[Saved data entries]
======
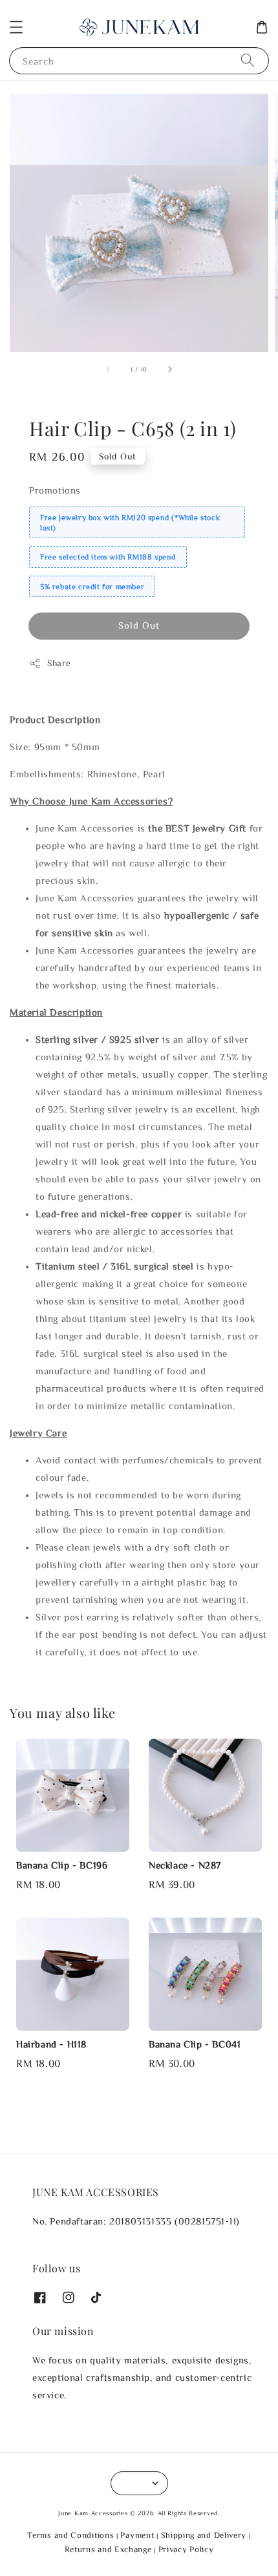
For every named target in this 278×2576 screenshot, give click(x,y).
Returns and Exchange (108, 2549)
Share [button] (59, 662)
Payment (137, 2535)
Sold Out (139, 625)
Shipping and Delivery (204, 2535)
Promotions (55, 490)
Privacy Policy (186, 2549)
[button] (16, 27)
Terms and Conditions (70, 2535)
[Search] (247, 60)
======
• _Task objective_: Retype all of the entries exactly as written, leaving out any images.

• _Task result_:
For every named target in this 278×2576 screenshot, give click(x,y).
Returns and Exchange (108, 2549)
Share [button] (59, 662)
Payment (137, 2535)
Sold Out (139, 625)
Shipping and Delivery (204, 2535)
Promotions (55, 490)
Privacy Policy (186, 2549)
[button] (16, 27)
Terms and Conditions (70, 2535)
[Search] (247, 60)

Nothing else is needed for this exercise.